My Year of Meats by Ruth L. Ozeki
When a writer holds the task of writing a full blown novel in their hands, it is within their control to create whatever world they want. Whether it be a Tolkien forest, or a futuristic Westerfeld, their creativity is the mould in which the concept is formed. In Ruth L. Ozeki's award winning novel My Year of Meats, she has taken the hidden secrets of America (which is a rather banal sort of palette these days) and has given it a multidisciplinary twist.

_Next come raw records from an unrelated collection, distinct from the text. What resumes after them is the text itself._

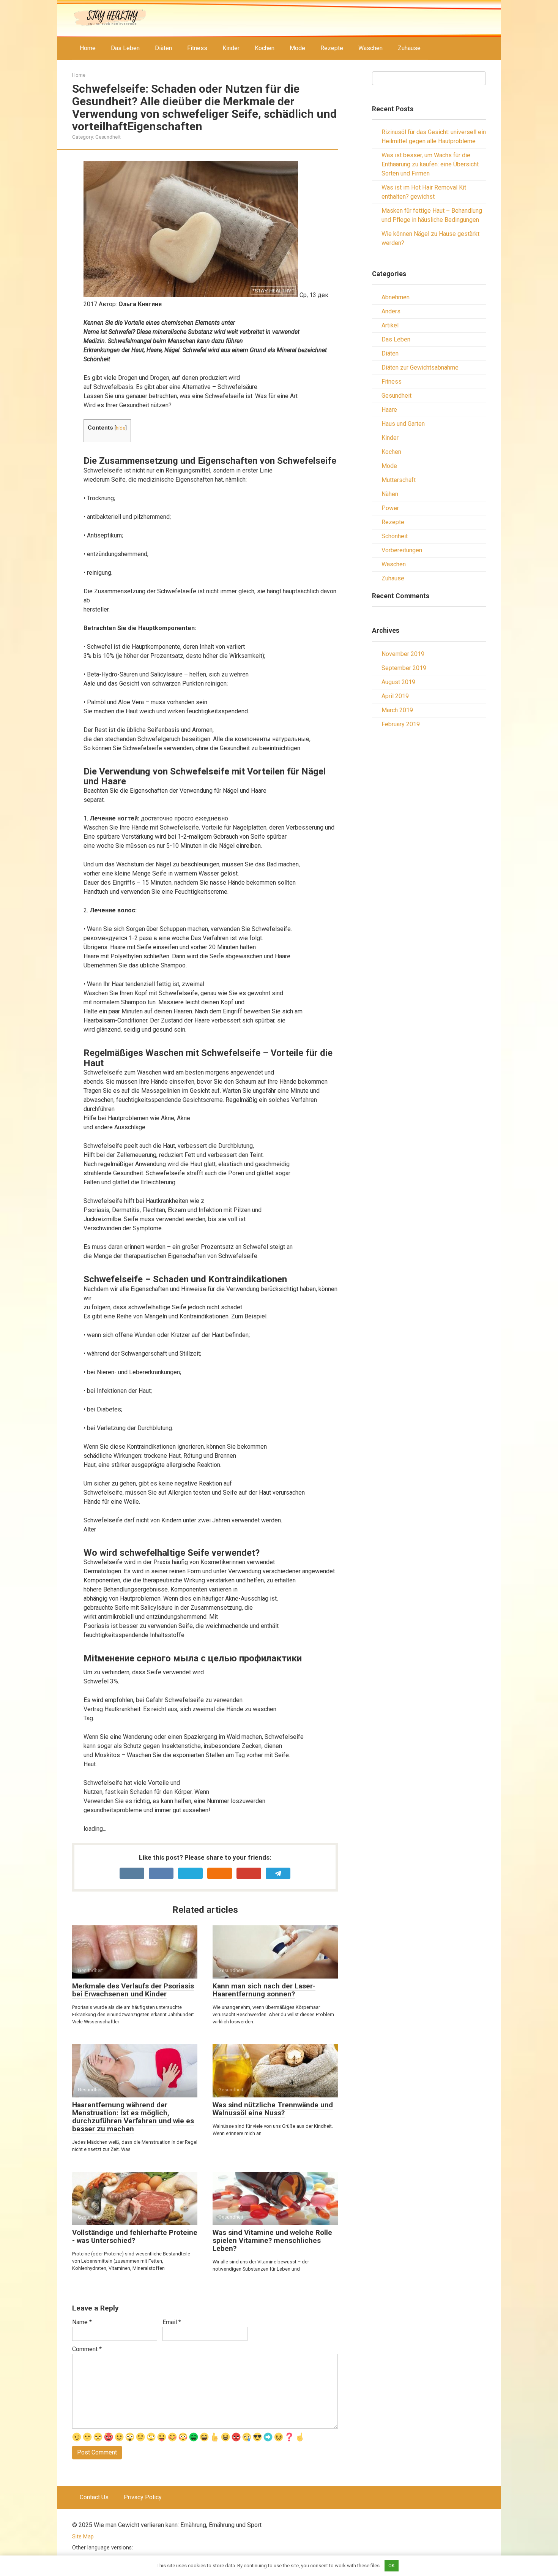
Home (88, 48)
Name (82, 2322)
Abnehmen (395, 297)
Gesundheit (108, 137)
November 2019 (402, 653)
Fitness (197, 48)
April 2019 (395, 696)
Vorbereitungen (401, 550)
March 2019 (397, 710)
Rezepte (331, 48)
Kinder (231, 48)
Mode (297, 48)
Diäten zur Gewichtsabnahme (420, 367)
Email (171, 2322)
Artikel (390, 325)
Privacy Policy (143, 2497)
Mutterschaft (398, 480)
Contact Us (94, 2497)
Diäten (163, 48)
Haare (389, 409)
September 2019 (403, 668)
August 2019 (398, 682)
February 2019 (400, 724)
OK (391, 2565)
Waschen (370, 48)
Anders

The plot involves two women of Japanese ancestry, polarised so as to create sheer opposites in terms of character. When I read this book many years ago, I found the story weave itself in a fine interlacing sort of way until by the end of it, you have a fine fabric to ponder. One of the characters, being a documentary maker, goes about her project involving a controversial aspect of the American meat industry. At the same time, Ozeki is the documentary maker, only instead of filming it directly, she writes a much more emotional and feminist novel. At some stage, everything starts to reveal itself, and you see the character reach a mellow climax - a revelation. Fortunately, it doesn't take the form of a Dan Brown surprise. It would definitely be something to read again. If you haven't read it, I suggest it for an eye opening holiday read!
CC note: hopefully there will be more reviews in the future, all to do with different forms of interdisciplinary creative energy.